CockroachDB — the cloud native, distributed SQL database designed for high availability, effortless scale, and control over data placement.

Stars31,127
Watchers678
Forks3,940
Created:February 6, 2014
Language:Go
License:Other

Topics

cockroachdbdatabasedistributed-databasegohacktoberfestsql

Star History

cockroachdb/cockroach Star History
Data as of: 7/30/2025, 02:37 AM

Database

CockroachDB + pgvector

Overview

CockroachDB is a PostgreSQL-compatible distributed SQL database designed for globally distributed applications. By using the pgvector extension, vector search capabilities can be added, enabling storage and search of vector data in distributed environments. It allows running AI workloads while maintaining strong consistency and high availability.

Details

CockroachDB was developed by Cockroach Labs in 2015, with a design inspired by Google Spanner. Being PostgreSQL-compatible, many PostgreSQL extensions including pgvector are available. With features like distributed transactions, automatic replication, and geographic distribution, it enables building vector search applications at global scale.

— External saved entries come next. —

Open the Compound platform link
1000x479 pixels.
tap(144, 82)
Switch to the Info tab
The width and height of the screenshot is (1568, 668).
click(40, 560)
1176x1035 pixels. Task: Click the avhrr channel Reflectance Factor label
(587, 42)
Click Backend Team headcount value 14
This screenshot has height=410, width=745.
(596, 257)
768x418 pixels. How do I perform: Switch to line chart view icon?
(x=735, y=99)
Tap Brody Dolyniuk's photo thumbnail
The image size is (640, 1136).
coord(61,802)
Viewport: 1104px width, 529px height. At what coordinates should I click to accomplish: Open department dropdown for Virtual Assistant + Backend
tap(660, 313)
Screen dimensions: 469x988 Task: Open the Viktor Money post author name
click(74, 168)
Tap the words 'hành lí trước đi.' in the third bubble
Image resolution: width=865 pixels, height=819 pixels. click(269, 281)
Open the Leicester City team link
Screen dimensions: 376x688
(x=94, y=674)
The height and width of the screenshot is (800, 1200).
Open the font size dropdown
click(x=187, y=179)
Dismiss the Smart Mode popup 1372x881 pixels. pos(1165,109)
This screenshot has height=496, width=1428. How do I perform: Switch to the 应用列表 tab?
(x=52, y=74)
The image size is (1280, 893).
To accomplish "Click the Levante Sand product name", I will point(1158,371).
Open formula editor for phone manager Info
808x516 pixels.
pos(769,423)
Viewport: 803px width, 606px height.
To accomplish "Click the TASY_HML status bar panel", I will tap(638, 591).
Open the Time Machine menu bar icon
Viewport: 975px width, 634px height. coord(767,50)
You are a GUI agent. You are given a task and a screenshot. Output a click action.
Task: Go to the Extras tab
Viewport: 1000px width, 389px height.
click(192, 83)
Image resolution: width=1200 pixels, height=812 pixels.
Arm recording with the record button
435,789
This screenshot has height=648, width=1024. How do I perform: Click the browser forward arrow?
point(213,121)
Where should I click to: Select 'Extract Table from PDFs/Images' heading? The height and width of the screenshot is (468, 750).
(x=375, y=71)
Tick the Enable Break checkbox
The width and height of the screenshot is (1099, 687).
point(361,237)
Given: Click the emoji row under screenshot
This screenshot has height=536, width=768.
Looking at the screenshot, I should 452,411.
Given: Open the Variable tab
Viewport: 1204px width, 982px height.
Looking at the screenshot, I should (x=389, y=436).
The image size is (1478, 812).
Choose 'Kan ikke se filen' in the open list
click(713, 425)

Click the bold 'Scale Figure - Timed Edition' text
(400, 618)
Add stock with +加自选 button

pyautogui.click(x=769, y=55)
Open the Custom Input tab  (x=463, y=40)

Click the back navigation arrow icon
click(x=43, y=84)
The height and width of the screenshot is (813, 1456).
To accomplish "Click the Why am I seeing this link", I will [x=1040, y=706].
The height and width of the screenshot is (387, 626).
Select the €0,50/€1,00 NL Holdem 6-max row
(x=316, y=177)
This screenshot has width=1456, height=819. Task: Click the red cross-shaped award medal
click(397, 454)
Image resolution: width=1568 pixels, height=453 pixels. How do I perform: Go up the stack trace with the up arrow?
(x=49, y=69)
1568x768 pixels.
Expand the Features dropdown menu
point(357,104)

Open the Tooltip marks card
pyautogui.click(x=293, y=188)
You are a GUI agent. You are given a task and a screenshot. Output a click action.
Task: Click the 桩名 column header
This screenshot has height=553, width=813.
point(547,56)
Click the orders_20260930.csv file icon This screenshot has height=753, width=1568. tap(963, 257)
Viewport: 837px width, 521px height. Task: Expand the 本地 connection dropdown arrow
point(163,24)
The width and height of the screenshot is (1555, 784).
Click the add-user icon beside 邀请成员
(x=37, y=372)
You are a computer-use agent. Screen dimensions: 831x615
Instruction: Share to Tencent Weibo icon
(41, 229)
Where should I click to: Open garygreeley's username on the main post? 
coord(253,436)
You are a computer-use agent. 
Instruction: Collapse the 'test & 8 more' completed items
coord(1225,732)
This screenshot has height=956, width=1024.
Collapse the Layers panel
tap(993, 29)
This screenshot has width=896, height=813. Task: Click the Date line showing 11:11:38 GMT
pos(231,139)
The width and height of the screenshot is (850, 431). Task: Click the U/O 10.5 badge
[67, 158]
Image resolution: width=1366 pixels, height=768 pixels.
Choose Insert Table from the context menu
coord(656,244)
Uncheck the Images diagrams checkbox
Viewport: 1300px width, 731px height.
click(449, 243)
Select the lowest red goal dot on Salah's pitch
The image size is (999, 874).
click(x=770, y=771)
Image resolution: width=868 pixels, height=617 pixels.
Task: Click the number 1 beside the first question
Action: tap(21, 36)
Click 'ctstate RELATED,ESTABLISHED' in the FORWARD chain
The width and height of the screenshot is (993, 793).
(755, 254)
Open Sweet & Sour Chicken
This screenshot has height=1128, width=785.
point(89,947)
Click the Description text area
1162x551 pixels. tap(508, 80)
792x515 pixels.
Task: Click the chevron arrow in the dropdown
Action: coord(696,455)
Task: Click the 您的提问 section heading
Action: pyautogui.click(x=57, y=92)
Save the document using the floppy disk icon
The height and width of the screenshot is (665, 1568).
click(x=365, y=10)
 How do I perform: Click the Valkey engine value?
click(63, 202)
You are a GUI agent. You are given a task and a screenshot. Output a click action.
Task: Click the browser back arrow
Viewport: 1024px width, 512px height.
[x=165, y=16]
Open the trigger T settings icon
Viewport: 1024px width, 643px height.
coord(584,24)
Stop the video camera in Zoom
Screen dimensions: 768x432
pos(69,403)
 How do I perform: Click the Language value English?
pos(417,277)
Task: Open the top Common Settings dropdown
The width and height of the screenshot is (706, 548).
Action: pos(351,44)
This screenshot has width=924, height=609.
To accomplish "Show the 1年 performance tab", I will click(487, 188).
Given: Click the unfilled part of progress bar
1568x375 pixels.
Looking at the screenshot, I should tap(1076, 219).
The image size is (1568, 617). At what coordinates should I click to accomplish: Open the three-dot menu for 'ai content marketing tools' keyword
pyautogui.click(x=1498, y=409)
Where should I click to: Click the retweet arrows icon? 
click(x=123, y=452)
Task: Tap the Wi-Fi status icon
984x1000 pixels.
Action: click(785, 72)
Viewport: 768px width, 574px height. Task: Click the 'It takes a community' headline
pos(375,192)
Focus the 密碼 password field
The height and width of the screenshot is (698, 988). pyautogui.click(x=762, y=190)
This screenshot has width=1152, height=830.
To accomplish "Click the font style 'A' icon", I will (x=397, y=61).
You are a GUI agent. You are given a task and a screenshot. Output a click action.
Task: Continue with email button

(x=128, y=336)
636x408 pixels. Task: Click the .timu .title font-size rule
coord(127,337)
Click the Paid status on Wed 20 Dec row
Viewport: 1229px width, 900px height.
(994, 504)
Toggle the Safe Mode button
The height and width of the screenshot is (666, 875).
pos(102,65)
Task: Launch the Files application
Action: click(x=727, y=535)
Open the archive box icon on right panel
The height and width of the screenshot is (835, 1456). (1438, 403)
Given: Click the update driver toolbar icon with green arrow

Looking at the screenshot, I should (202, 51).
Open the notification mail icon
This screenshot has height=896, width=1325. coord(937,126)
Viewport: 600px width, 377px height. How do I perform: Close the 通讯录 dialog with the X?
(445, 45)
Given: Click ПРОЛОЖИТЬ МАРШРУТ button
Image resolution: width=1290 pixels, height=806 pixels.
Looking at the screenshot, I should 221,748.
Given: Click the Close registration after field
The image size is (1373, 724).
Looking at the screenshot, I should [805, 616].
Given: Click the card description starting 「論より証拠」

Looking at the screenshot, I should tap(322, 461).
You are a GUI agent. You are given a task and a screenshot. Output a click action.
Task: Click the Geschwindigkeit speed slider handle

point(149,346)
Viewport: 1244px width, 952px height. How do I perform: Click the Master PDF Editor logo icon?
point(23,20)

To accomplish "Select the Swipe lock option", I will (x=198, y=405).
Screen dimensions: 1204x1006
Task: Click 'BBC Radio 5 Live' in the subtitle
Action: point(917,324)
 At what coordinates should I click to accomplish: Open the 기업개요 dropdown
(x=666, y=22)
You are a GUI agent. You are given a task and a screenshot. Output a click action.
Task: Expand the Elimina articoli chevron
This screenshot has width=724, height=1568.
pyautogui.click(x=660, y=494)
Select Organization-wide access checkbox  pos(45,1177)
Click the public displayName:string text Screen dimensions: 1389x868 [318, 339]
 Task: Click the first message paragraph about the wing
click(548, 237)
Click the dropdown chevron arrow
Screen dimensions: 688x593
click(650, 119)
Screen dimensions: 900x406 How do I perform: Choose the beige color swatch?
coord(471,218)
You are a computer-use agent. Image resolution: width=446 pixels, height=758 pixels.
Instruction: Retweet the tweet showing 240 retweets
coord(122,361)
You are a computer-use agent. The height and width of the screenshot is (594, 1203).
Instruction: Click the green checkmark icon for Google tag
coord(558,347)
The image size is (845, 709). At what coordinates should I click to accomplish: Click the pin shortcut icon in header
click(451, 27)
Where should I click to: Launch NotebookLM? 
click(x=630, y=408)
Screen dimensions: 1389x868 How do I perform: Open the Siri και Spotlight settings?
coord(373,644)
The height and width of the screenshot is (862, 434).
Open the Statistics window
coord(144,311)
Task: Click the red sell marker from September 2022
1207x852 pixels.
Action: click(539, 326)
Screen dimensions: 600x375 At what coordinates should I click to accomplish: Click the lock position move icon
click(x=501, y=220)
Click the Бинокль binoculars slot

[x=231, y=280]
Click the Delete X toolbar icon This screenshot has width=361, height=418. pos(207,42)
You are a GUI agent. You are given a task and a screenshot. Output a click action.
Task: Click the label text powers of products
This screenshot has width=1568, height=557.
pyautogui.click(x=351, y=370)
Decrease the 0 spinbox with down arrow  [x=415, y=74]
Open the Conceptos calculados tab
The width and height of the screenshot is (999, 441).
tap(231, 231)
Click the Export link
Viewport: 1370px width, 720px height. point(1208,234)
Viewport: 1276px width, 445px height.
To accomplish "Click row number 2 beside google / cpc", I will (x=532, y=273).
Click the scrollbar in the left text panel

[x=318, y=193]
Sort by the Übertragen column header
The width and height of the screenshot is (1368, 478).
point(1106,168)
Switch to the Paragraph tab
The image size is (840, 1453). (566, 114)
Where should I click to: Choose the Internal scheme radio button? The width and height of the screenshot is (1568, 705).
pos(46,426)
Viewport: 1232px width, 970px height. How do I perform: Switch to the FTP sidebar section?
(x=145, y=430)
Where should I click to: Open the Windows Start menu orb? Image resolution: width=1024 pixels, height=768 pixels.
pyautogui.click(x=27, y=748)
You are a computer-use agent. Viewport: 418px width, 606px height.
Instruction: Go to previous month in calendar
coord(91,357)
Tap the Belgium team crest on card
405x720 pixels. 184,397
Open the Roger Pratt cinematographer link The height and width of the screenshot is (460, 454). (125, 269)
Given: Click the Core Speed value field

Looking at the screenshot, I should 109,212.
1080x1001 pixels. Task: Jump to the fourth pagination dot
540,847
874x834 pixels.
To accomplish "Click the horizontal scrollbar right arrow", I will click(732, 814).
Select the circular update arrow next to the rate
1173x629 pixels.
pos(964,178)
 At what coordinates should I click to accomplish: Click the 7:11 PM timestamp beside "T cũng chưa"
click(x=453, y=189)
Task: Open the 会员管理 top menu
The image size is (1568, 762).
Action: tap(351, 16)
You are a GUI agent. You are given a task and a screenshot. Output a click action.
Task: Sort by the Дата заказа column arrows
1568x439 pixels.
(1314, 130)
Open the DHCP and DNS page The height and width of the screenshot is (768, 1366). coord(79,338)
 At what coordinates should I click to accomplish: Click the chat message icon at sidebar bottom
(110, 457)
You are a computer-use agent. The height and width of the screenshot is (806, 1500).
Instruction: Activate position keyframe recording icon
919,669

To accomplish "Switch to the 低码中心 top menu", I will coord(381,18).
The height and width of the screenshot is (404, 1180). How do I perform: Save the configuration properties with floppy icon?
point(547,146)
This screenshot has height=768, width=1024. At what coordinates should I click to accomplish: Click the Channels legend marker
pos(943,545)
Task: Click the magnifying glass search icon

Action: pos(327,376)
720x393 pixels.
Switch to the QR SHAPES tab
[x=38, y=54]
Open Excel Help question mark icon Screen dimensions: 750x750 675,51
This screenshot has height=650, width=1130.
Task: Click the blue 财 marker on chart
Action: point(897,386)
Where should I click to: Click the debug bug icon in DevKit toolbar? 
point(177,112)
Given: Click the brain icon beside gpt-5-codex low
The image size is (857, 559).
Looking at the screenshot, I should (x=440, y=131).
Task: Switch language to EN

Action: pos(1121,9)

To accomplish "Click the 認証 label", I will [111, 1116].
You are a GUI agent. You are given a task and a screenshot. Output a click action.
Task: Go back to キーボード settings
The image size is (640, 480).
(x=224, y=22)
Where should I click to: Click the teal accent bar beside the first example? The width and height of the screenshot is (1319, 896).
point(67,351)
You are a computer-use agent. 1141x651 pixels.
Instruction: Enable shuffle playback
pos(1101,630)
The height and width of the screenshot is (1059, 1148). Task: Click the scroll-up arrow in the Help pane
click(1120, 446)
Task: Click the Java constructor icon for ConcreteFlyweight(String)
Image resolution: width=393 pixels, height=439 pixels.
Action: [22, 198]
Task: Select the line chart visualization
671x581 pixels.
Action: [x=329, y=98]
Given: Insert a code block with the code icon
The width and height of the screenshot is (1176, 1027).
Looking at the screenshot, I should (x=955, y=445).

Key features of CockroachDB + pgvector:

  • Vector search in distributed environments
  • pgvector support through PostgreSQL compatibility
  • Strong consistency (ACID compliant)
  • Automatic replication and sharding
  • Geographically distributed clusters
  • Zero-downtime scaling
  • Automatic failure recovery
  • Multi-region support
  • Familiar SQL interface
  • Enterprise-grade security

Architecture Features

  • Raft consensus algorithm
  • Distributed transactions (2PC)
  • Range-based data distribution
  • Multi-version concurrency control (MVCC)

Pros and Cons

Pros

  • Geographic distribution: Globally distributed data and vector search
  • Strong consistency: Full ACID transaction support
  • High availability: Automatic failover and zero downtime
  • PostgreSQL compatible: Leverage existing tools and libraries
  • Automatic management: Automated sharding and replication
  • Horizontal scaling: Easy scale-out by adding nodes

Cons

  • Latency: Delays due to consensus in distributed environments
  • Complexity: Managing and optimizing distributed systems
  • Resource requirements: Minimum 3-node configuration
  • pgvector limitations: Not native support
  • Cost: Licensing fees for enterprise features

Key Links

Usage Examples

Setup and Table Creation

-- Install pgvector extension
CREATE EXTENSION IF NOT EXISTS vector;

-- Create vector data table
CREATE TABLE documents (
    id UUID PRIMARY KEY DEFAULT gen_random_uuid(),
    title TEXT NOT NULL,
    content TEXT,
    embedding vector(768),
    category TEXT,
    metadata JSONB,
    created_at TIMESTAMP DEFAULT now()
);

-- Create vector index
CREATE INDEX documents_embedding_idx ON documents 
USING ivfflat (embedding vector_cosine_ops)
WITH (lists = 100);

-- Geographic partitioning (multi-region)
ALTER TABLE documents 
SET LOCALITY REGIONAL BY ROW AS "region";

Basic Operations with Python

import psycopg2
from psycopg2.extras import RealDictCursor
import numpy as np
from typing import List, Dict

# Connection
conn = psycopg2.connect(
    "postgresql://username:password@localhost:26257/vectordb?sslmode=require"
)

# Insert document
def insert_document(title: str, content: str, embedding: np.ndarray):
    with conn.cursor() as cur:
        cur.execute("""
            INSERT INTO documents (title, content, embedding, category, metadata)
            VALUES (%s, %s, %s, %s, %s)
            RETURNING id
        """, (
            title,
            content,
            embedding.tolist(),
            'technology',
            {'source': 'manual', 'version': 1}
        ))
        doc_id = cur.fetchone()[0]
        conn.commit()
        return doc_id

# Vector search
def vector_search(query_vector: np.ndarray, limit: int = 10) -> List[Dict]:
    with conn.cursor(cursor_factory=RealDictCursor) as cur:
        cur.execute("""
            SELECT id, title, content, 
                   1 - (embedding <=> %s::vector) as similarity
            FROM documents
            ORDER BY embedding <=> %s::vector
            LIMIT %s
        """, (query_vector.tolist(), query_vector.tolist(), limit))
        
        return cur.fetchall()

# Usage example
embedding = np.random.rand(768).astype(np.float32)
doc_id = insert_document(
    "CockroachDB Vector Search",
    "Implementing vector search in distributed SQL database",
    embedding
)

# Execute search
query_embedding = np.random.rand(768).astype(np.float32)
results = vector_search(query_embedding)

for result in results:
    print(f"Title: {result['title']}, Similarity: {result['similarity']:.4f}")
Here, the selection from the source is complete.